DAEŞ teknolojinin gücünü suistimal ediyor
İngiliz Dijital İletişim ve İstihbarat Kurumu Başkanı Robert Hannigan, DAEŞ'in, El Kaide gibi daha eski örgütlerden farklı olarak, kişileri radikalleştirmek ve saldırı gerçekleştirebilmek için küresel iletişim gücünü kullandığını kaydetti.
Bunun hem internetle büyüyen gençlerden kaynaklandığını hem de stratejik bir tercih olduğunu anlatan Hannigan, "DAEŞ teknolojinin gücünü anlayan ve bunu suistimal etmenin yollarını araştırıp öğrenen bir örgüt" diye konuştu.
Bazı DAEŞ üyelerinde büyük bir uzmanlık gözlemlediklerini ifade eden Hannigan, "İlk kez bir terör örgütü interneti sadece propaganda yapmak için değil yıkmak ve yok etmek için kullanıyor" dedi.
Kollektif paniğe gerek olmadığını ifade eden İngiliz yetkili, "Stratejik avantajlarımız var.

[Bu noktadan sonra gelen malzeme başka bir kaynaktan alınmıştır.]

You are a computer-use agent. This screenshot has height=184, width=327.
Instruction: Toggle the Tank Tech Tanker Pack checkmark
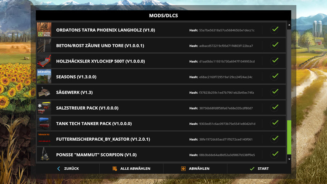click(275, 123)
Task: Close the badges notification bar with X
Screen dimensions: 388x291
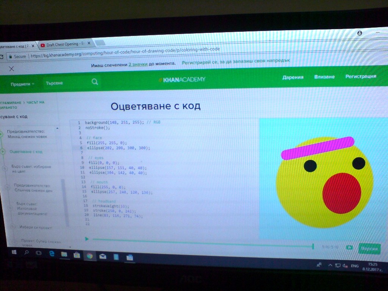Action: (11, 69)
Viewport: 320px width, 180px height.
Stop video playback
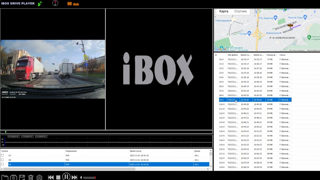click(x=58, y=177)
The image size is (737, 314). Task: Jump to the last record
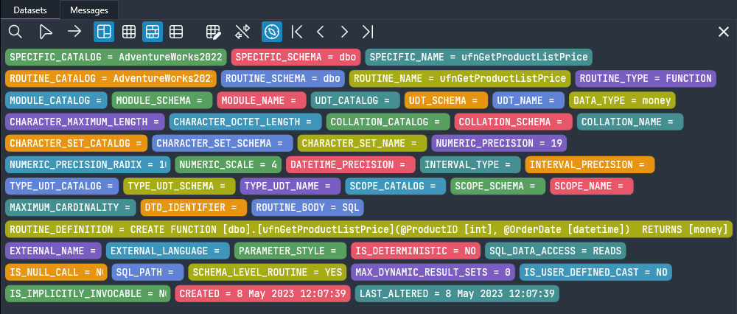(368, 31)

Demokratik değerlerimiz ve hukuk devleti tüm yeteneklerimizi güçlendiriyor. Veri ve veri paylaşımı da bizim stratejik gücümüzü oluşturuyor. Sadece geçmiş saldırıları aydınlatmak için değil, saldırı planların gerçekleşmesini önlemek için bu kilit öneme sahip" değerlendirmesini yaptı.

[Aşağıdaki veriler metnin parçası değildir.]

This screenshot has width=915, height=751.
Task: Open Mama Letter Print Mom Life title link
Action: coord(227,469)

İnternetin DAEŞ tarafından suistimal edilmesini önlemede sadece güvenlik birimlerinin değil sanayi sektörü ve kamunun da çok daha önemli aktörler olduğuna işaret eden Robert Hannigan, "Küresel interneti korumak, DAEŞ'i defetmek herkesin çıkarına olacaktır" görüşünü savundu.
İşbirliği vurgusu
Hollanda İstihbarat ve Güvenlik Teşkilatı Başkanı Robert Antonius Cornelis Bertholee ise son yıllarda Hollanda'dan Irak ve Suriye'ye seyahat eden gençlerin sayısındaki artışa dikkati çekerek, "DAEŞ propagandasının etkilerini gözlemleyebiliyoruz. Suriye'ye gitmek istemeyenler bulundukları yerlerde harekete geçmeye hazırlar. Hollanda'daki bu durumun birçok Avrupa ülkesinden farklı olmadığını düşünüyorum" ifadelerini kullandı.
DAEŞ ile mücadelede işbirliğinin önemine vurgu yapan Bertholee, "Bizleri hedef alan tehdit sınır tanımıyor" dedi.

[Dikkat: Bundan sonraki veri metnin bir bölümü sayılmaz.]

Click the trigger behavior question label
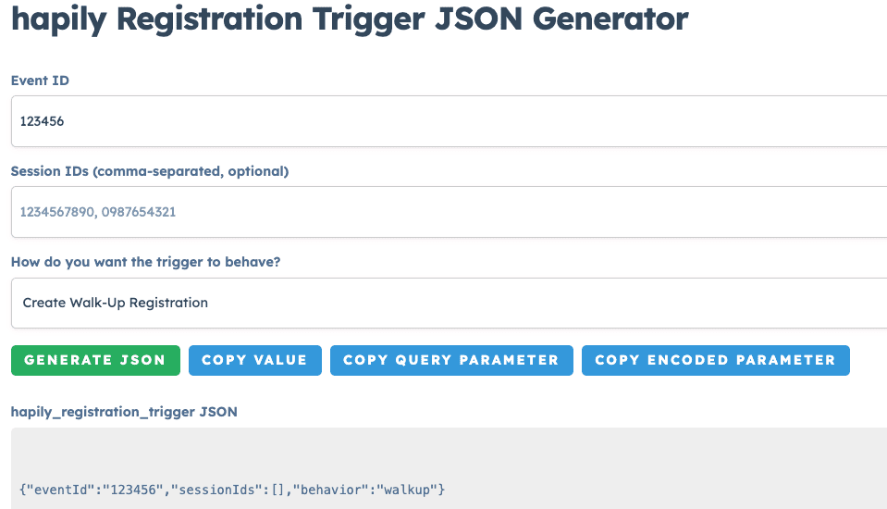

İstihbaratın önemi artıyor
AB İstihbarat Analiz Merkezi Başkanı Gerhard Conrad ise son dönemde güvenilir istihbarat ihtiyacındaki artışa vurgu yaparak, "İstihbarat toplamanın ve değerlendirmenin artan öneme sahip olduğu bir dönemdeyiz. Hayati önem taşıyor diyebiliriz" diye konuştu.
Avrupa ve küresel güvenliğe yönelik tehdidin değiştiğini ifade eden Conrad, asimetrik tehditlerin çok daha büyük önem taşıdığını ve düşman unsurların, modern teknolojiyi kullanarak kitlesel yıkıma yol açabildiğini vurguladı.
Gerhard Conrad, tehdidi anlayabilmek için de gelişmiş yetkinliğe sahip olunması gerektiğini sözlerine ekledi.
Son Dakika › Güncel › 52. Münih Güvenlik Konferansı - Son Dakika
Masaüstü bildirimlerimize izin vererek en son haberleri, analizleri ve derinlemesine içerikleri hemen öğrenin.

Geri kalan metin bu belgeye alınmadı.